Lorimer is determined to go through with the plan and brings his men to the site, led by the tough foreman Hodge Mason. As the work proceeds, a number of "accidents" occur, and Lorimer believes that the Cain family is responsible.

Lorimer goes to see them but they claim to have nothing to do with it, and the reason is they know Lorimer is working for the military and a valuable cause.

A young man named John Gordon comes looking for a job, and flirts with Lorimer's daughter Perry as soon as he enters the company premises. She shows no interest in the arrogant man. Still, he is hired to help lumbering.

One night, John discovers a forest fire and the men start extinguishing it. Lorimer is killed by a tree falling in the effort and Perry takes charge of the company in his place.

The camp manager, Frank Barnes, asks Perry to marry him, and Adams tries to buy her share of the company, but she refuses them both. It turns out the entire Cain family was killed in the fire, and the suspicions about their involvement are abandoned.

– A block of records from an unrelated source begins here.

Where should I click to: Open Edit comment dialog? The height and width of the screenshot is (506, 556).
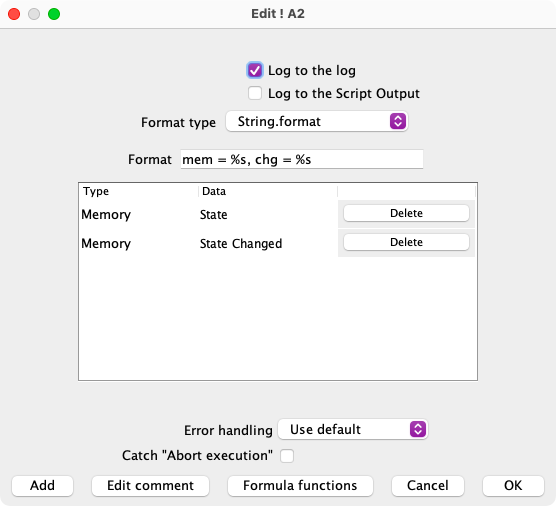pyautogui.click(x=150, y=485)
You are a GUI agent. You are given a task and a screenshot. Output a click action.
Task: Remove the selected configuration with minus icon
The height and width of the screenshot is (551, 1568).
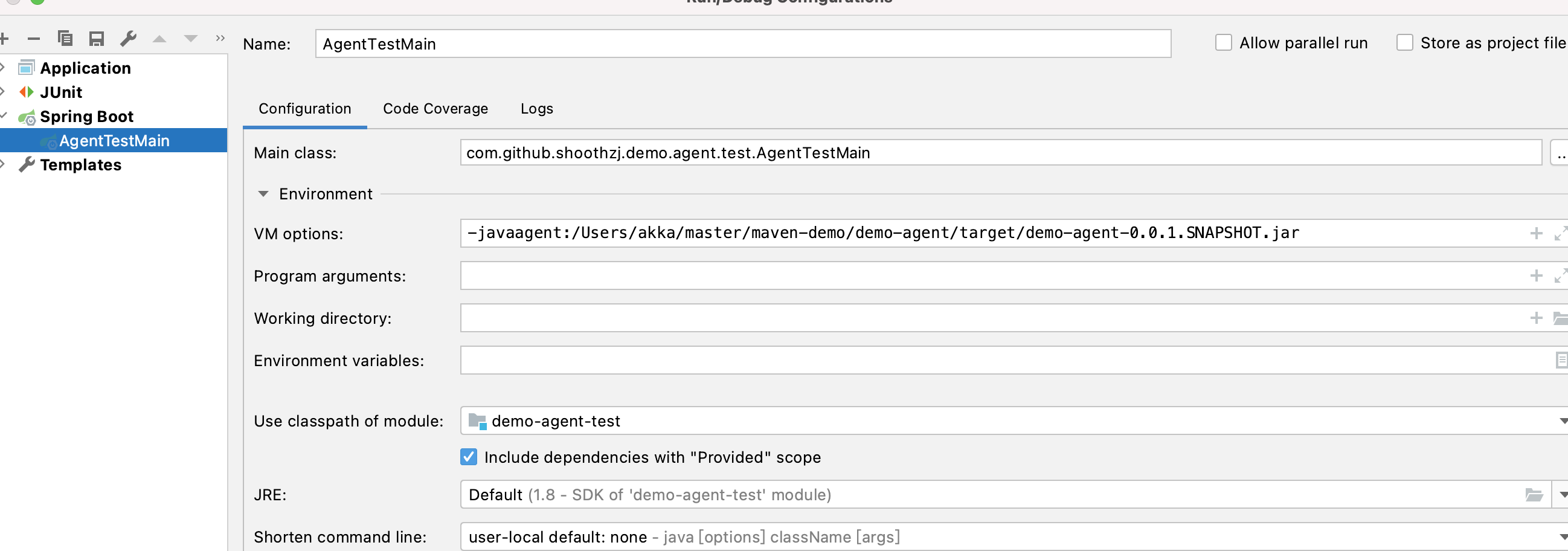[33, 39]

John is put on household work after burning his hands in the fire, and the accidents continue to happen in the forest. When a man falls to his death after his safety rope is cut, Frank talks to the sheriff. Suspicions arise that the cook, Eric, who is an immigrant, is the one responsible.

The next accident is a dynamite explosion that causes the earth to move and stop the lumber transport by train to its destination at the sawmill. Eric is cleared of suspicion, and John tries to investigate the cause of the accident. He is almost hit by a bullet when he is riding in the forest, but instead the entire supply of dynamite is ignited and explodes. The others soon suspect John of trying to sabotage the lumbering.

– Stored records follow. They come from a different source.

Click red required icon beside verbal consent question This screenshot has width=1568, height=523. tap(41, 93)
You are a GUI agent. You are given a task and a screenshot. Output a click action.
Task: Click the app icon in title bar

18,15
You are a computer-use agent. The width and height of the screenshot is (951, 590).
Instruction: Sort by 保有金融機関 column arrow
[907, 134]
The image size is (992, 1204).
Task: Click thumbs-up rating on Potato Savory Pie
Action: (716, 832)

More dynamite is delivered, and John develops a plan to reveal who the saboteur is by claiming to have proof of the culprit. He shows them a bullet as proof and hides the bullet by his bunk bed. In the night Mason, the foreman, retrieves the bullet from its hiding place and is seen by Olaf, who knows about the plan.

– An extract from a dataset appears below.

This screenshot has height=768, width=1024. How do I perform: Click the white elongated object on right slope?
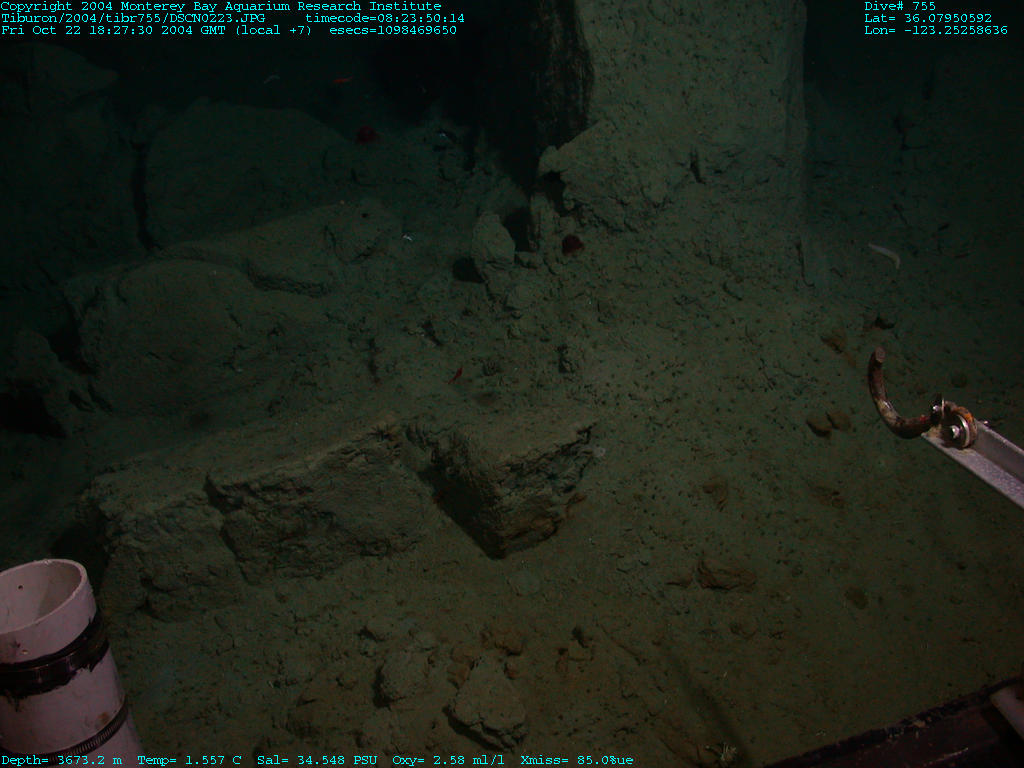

Olaf tells John about it by writing him a note which he passes to him during a card game in which both John and Mason takes part. Mason picks a fight with John in order to get a chance to shoot him, but Frank breaks it up.

The next day John tells Perry that he believes Frank to be in cahoots with Mason. He also reveals to her that he is the son of late owner Hamilton, who got a share of the company as inheritance on the condition he serve as a lumberjack for some time.

Since Frank is in the forest to clear up for the transport with dynamite, John and Perry suspect he is to do further sabotage to the train transport. They ride into the forest to stop him, but Perry is rendered unconscious after a blow to the head.

Frank lets the train run towards the stack of dynamite he has prepared, and where Mason is ready. The lumber cars manage to pass before the dynamite disintegrates the rail and the rest of the train. John finds Perry and brings her back to camp. The sheriff arrives to apprehend both Frank and Mason.

== Cast ==
- Marjorie Reynolds as "Perry" Lorimer
- Monte Blue as Hodge Mason
- J. Farrell MacDonald as Adams
- Hal Brazeale as John Gordon
- Earl Eby as Barnes
- Sven Hugo Borg as Olaf
- George Humbert as Eric
- Milburn Morante as Abe Cain
- Betty Roadman as Ma Cain
- Eddie Phillips as Sam Cain
- Jack Holmes as Harry Lorimer
- Zero the Dog as Zero

==Bibliography==
- Fetrow, Alan G. Feature Films, 1940-1949: a United States Filmography. McFarland, 1994.